[THE PROBLEM] Among the records below, find the lines with the word "تورهای" and copy them.

*** Opening RECORDS FOR PROCESSING ***

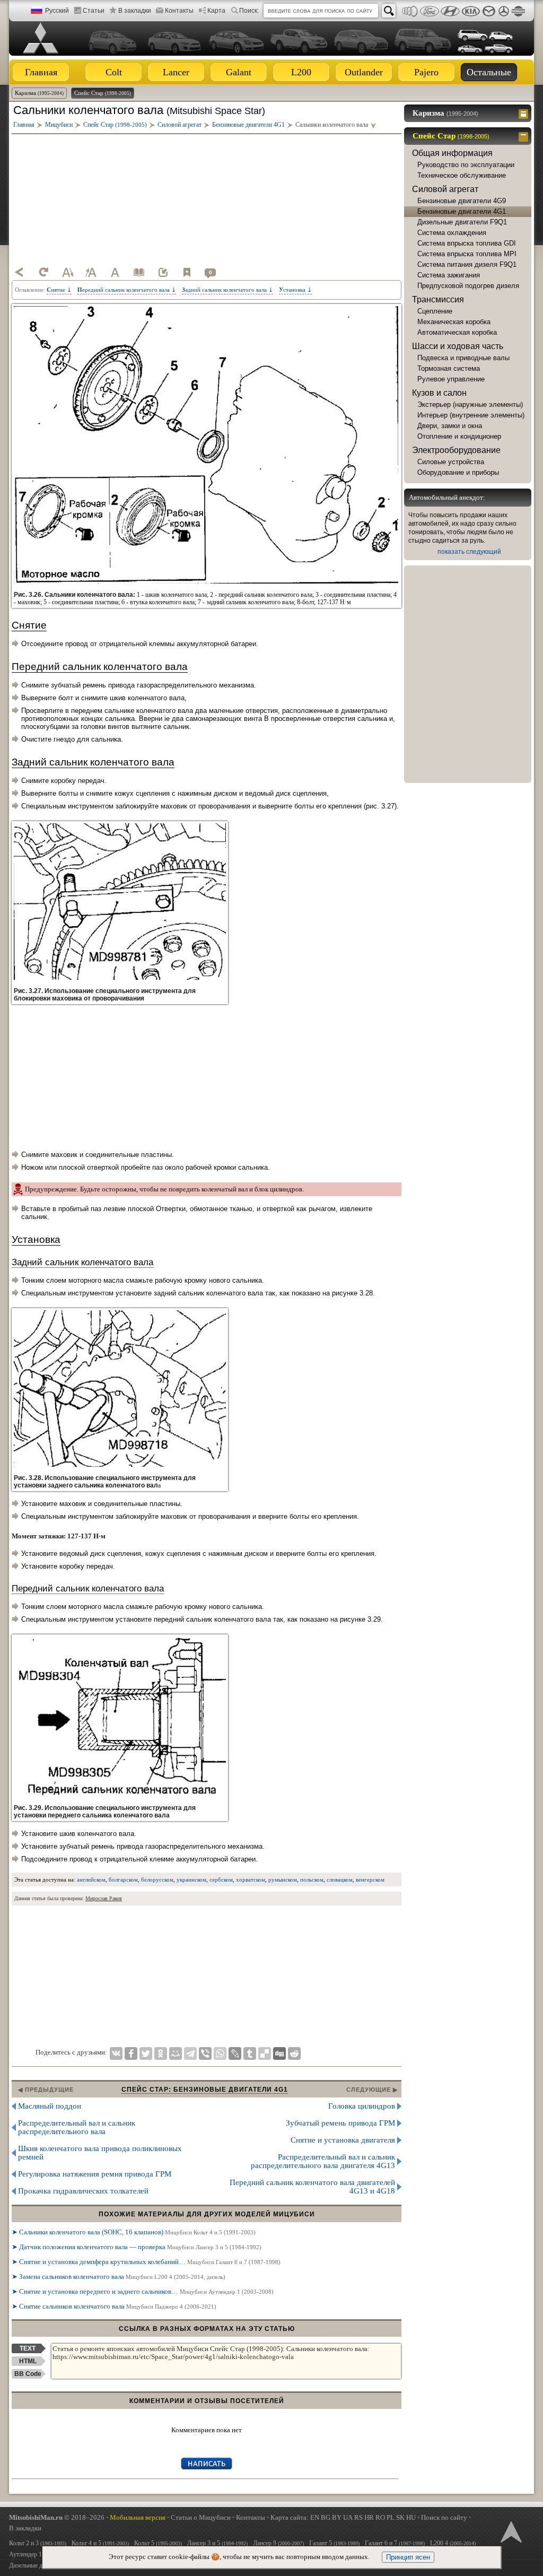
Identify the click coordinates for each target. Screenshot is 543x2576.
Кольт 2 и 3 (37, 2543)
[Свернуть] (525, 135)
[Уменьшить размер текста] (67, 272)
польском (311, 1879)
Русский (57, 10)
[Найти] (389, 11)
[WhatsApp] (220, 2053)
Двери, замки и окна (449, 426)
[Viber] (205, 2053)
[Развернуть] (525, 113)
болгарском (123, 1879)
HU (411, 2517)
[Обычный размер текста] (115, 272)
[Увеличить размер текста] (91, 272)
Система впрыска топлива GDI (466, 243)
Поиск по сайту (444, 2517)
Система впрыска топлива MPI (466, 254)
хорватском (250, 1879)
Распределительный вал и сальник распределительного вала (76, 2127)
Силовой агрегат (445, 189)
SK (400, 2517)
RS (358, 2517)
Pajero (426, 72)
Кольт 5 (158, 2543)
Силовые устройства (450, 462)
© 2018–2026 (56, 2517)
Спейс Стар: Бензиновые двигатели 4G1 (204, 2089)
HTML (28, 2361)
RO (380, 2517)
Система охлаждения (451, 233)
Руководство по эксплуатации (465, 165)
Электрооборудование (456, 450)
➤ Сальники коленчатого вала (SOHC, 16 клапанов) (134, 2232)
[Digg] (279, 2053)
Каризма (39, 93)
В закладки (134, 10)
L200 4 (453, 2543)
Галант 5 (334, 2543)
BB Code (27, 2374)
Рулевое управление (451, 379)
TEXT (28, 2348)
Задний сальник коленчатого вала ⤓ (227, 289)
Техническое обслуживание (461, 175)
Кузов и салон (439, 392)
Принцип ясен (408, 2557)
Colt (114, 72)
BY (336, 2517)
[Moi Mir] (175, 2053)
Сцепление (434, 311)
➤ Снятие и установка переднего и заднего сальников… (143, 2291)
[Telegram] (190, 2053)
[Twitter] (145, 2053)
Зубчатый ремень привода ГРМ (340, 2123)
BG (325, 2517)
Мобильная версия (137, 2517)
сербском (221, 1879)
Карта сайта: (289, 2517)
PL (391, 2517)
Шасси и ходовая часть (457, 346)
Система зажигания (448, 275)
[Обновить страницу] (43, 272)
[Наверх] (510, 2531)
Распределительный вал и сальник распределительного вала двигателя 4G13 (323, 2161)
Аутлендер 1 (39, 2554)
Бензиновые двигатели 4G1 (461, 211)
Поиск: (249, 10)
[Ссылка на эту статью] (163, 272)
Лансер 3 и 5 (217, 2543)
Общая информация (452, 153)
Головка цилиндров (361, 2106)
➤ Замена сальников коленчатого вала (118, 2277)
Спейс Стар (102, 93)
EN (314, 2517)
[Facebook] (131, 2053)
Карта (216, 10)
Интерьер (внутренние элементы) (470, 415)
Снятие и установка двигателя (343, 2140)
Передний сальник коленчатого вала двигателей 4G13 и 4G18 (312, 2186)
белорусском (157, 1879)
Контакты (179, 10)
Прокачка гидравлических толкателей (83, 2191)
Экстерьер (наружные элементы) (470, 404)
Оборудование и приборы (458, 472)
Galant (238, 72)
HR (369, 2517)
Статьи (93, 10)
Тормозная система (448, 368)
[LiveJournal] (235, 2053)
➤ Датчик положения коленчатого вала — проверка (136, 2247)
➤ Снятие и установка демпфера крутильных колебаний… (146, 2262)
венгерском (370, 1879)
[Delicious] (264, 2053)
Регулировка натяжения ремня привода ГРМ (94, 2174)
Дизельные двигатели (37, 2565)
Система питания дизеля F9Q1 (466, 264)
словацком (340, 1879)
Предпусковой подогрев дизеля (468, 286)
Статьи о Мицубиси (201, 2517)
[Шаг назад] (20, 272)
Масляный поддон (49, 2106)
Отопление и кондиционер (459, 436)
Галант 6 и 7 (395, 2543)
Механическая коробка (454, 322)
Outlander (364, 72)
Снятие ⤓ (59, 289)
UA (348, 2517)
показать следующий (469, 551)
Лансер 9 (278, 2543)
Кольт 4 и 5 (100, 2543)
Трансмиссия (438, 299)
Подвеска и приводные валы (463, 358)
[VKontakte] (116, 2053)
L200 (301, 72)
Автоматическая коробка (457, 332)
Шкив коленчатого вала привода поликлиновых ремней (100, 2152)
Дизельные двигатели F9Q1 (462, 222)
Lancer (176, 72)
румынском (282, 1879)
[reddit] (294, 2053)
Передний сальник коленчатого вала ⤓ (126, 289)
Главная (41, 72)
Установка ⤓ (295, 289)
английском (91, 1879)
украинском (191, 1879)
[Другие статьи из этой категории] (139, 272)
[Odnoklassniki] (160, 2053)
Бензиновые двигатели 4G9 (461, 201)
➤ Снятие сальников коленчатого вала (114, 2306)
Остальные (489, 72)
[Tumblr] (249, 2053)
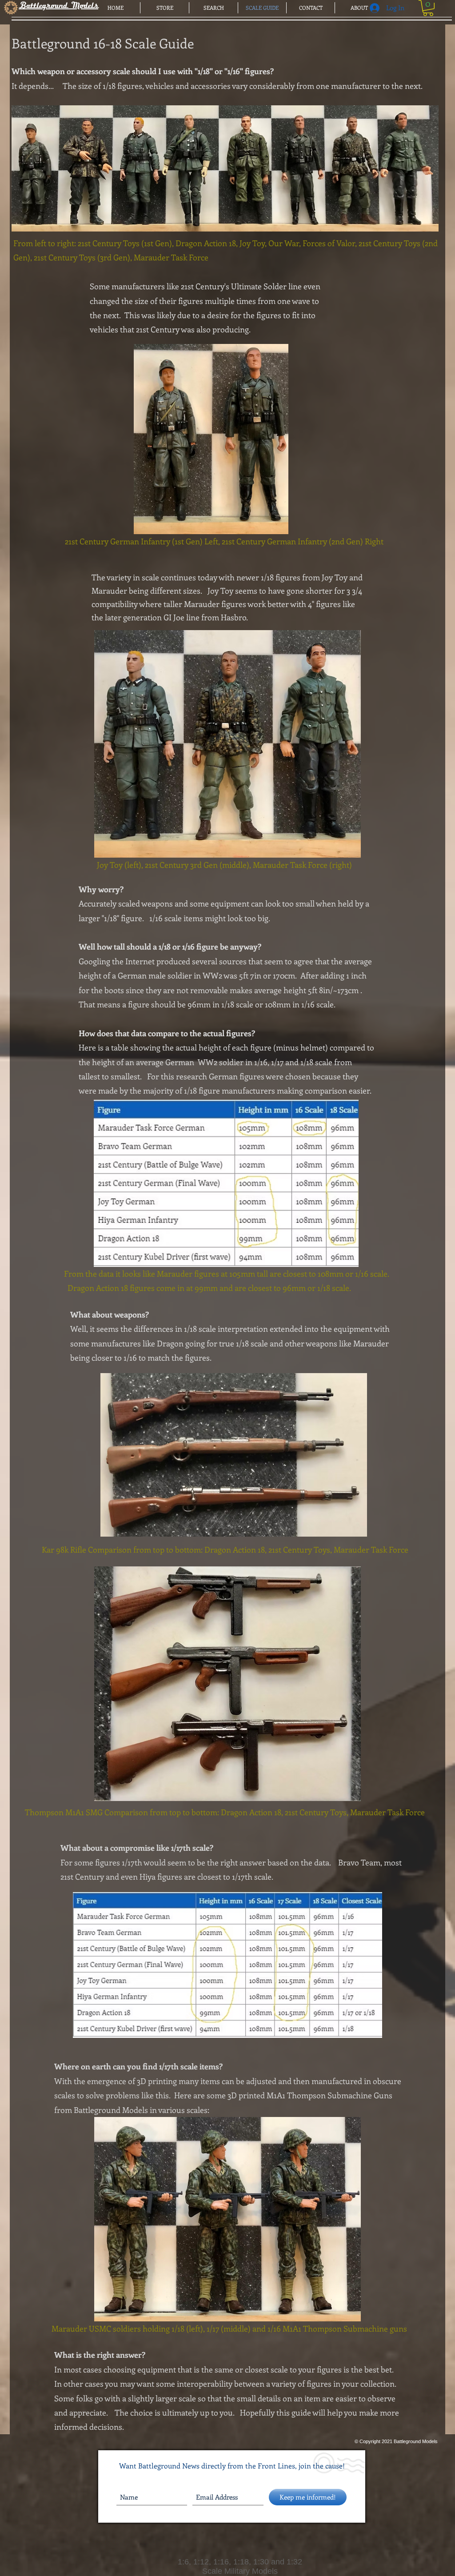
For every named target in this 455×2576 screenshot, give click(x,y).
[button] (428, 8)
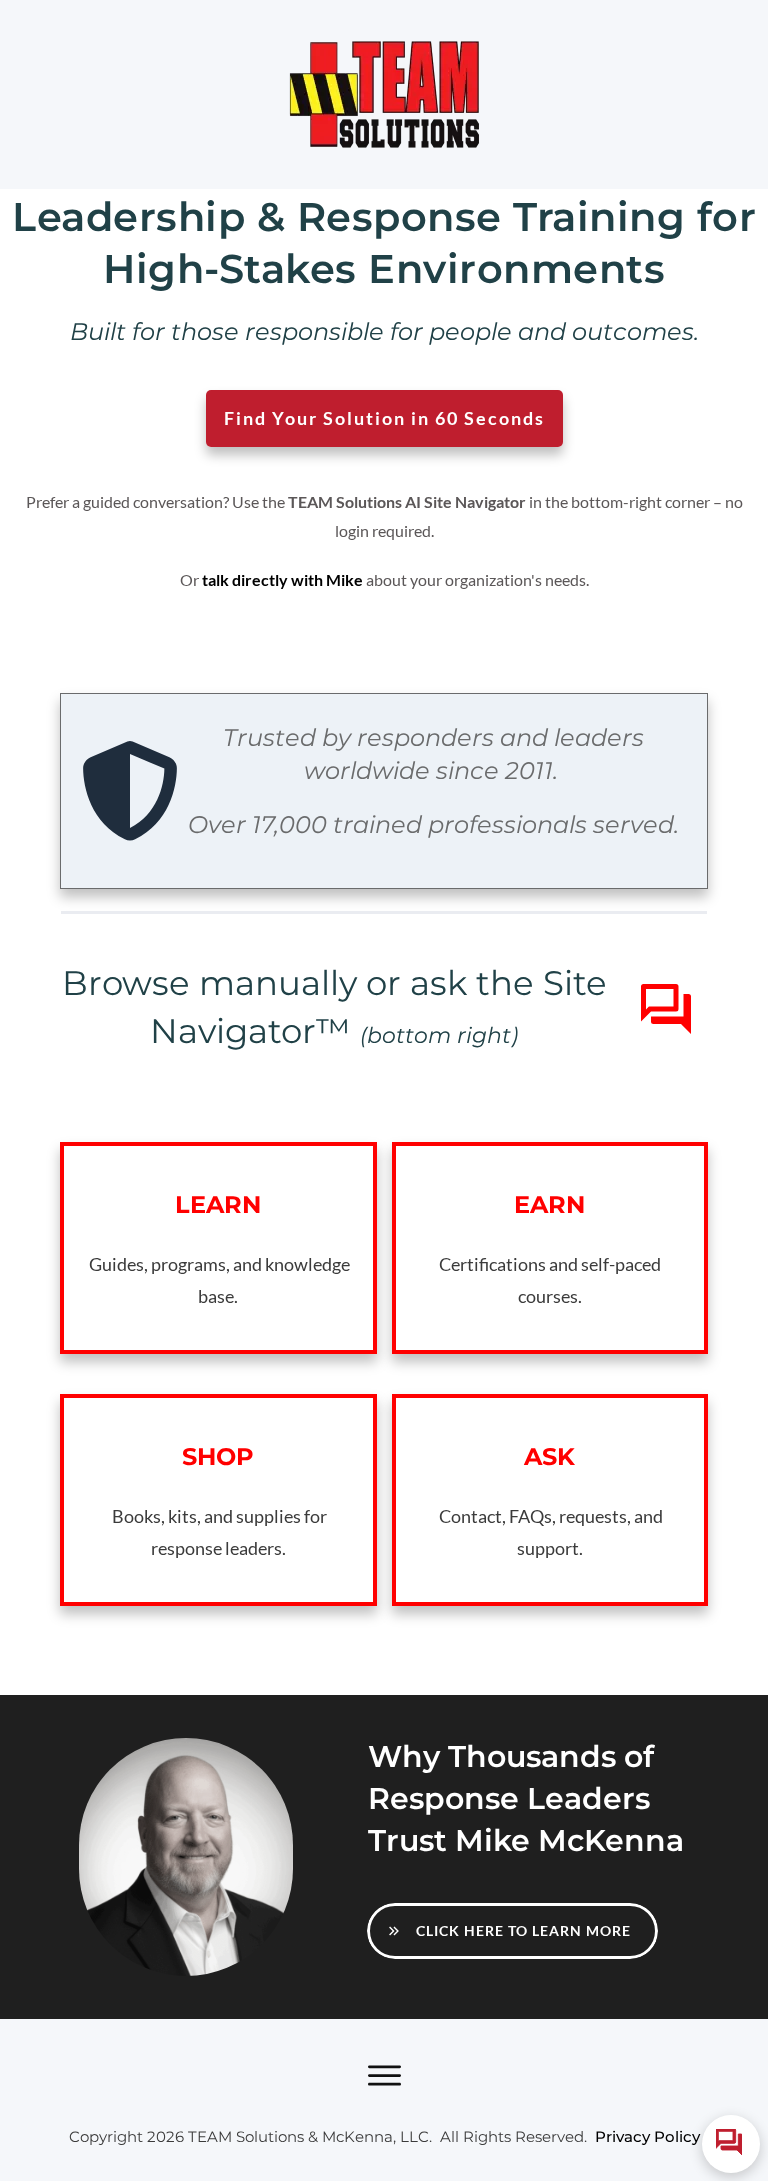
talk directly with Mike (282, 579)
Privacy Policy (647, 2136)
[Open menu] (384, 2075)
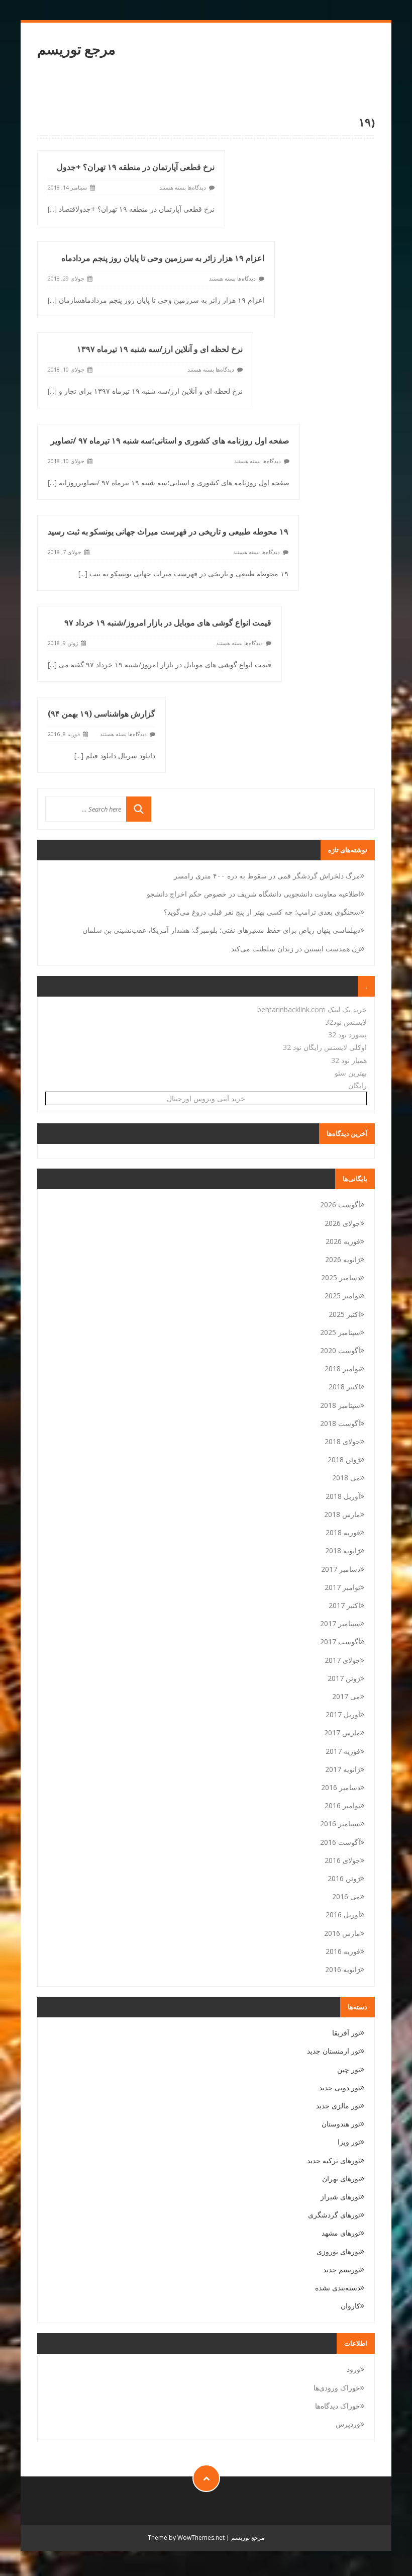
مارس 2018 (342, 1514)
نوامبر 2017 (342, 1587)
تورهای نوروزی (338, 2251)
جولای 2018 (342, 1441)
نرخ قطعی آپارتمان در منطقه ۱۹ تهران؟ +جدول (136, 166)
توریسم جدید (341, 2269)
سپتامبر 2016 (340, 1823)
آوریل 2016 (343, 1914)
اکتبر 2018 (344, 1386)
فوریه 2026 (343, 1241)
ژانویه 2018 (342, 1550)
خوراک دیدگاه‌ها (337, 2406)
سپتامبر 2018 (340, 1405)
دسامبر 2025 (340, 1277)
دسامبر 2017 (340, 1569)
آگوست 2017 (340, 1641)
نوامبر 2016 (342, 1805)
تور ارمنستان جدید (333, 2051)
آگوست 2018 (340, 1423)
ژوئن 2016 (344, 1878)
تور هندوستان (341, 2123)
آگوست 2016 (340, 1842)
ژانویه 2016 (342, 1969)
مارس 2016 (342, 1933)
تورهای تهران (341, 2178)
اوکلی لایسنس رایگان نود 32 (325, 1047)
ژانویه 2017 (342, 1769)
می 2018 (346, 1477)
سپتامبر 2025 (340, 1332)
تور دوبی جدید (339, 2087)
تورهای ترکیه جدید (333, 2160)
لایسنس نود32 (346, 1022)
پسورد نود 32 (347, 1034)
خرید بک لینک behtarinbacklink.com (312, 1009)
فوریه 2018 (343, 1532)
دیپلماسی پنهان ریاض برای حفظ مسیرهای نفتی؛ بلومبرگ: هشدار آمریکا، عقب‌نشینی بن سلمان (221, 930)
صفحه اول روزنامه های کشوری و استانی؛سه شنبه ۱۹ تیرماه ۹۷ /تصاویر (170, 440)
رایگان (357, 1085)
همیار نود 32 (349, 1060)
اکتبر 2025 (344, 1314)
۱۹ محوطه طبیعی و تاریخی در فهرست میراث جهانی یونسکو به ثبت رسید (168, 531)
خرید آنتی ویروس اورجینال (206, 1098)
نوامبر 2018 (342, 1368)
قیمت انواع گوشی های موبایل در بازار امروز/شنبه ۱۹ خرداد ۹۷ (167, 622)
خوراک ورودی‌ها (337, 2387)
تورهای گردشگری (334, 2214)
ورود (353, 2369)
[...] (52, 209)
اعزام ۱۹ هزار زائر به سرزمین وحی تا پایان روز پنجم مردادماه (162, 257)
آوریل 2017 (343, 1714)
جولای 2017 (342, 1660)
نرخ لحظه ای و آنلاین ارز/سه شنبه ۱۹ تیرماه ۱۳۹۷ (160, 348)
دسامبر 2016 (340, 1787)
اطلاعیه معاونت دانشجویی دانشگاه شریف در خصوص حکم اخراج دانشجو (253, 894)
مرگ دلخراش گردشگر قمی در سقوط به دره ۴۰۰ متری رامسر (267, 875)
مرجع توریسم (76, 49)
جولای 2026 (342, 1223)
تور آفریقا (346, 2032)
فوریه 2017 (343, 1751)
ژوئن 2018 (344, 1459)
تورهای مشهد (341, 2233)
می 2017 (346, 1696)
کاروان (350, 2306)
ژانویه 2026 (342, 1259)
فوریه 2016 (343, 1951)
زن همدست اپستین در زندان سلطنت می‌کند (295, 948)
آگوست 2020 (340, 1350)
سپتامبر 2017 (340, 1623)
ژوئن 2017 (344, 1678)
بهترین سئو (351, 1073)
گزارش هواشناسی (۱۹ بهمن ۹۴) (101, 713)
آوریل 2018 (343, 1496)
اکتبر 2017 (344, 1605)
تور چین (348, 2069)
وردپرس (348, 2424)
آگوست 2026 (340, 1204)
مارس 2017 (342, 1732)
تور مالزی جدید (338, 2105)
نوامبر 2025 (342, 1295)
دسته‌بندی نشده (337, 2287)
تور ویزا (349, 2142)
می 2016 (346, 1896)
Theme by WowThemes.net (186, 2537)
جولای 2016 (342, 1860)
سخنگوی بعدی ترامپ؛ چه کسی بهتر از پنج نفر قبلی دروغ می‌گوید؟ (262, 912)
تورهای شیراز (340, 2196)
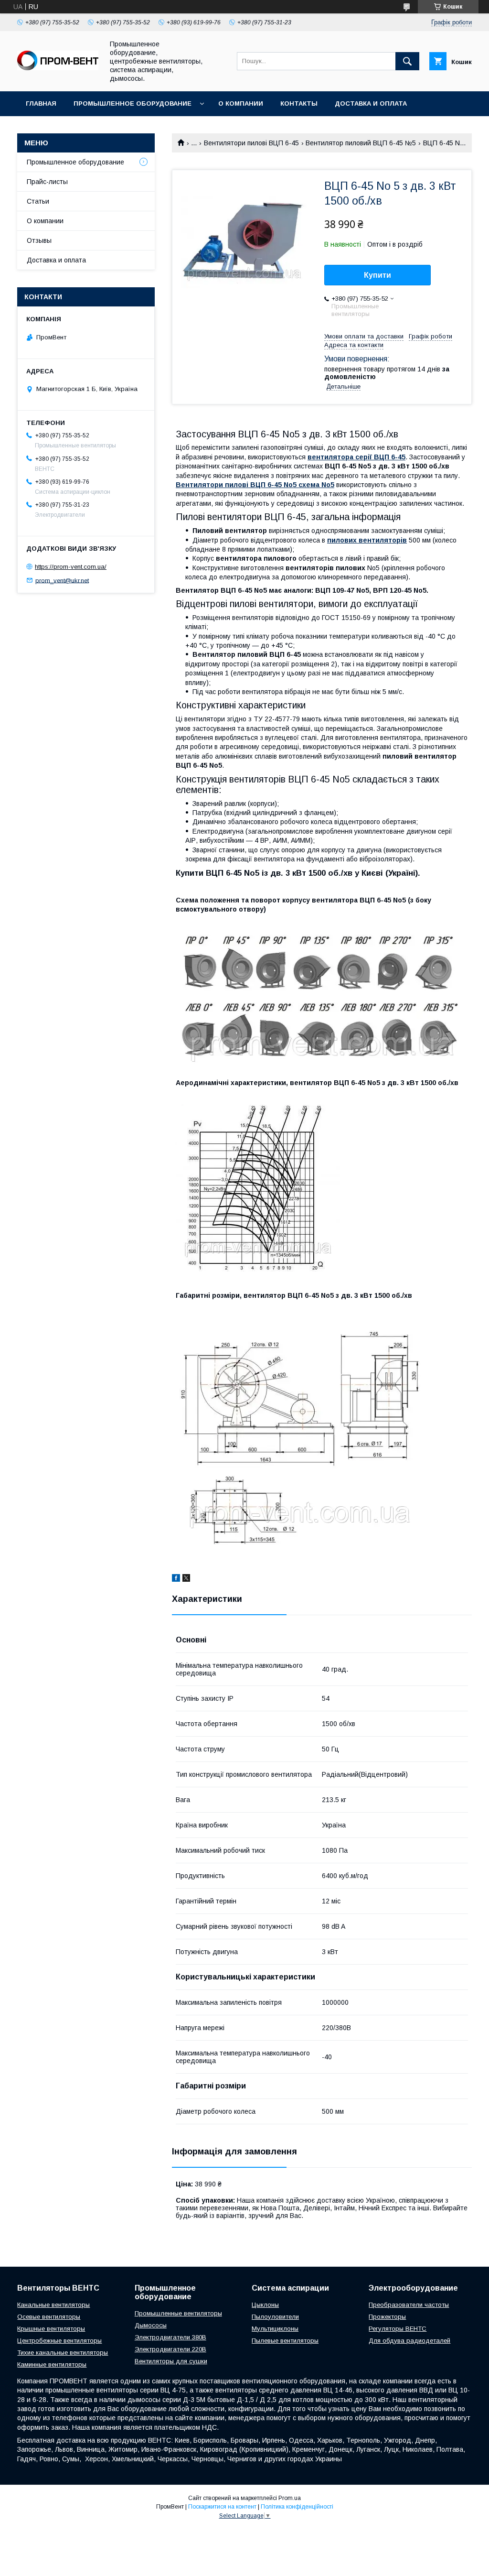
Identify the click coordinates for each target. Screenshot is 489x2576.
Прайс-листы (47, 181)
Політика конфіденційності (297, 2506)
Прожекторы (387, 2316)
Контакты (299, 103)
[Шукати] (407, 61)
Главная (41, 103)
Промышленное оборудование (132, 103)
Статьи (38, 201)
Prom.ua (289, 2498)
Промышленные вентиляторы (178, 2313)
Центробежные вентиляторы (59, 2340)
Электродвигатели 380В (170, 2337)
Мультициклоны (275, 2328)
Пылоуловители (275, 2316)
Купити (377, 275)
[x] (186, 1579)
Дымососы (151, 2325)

*** Closing RECORDS FOR PROCESSING ***

[EXERCISE SOLUTION]
تورهای نوروزی (338, 2251)
تورهای تهران (341, 2178)
تورهای ترکیه جدید (333, 2160)
تورهای گردشگری (334, 2214)
تورهای مشهد (341, 2233)
تورهای شیراز (340, 2196)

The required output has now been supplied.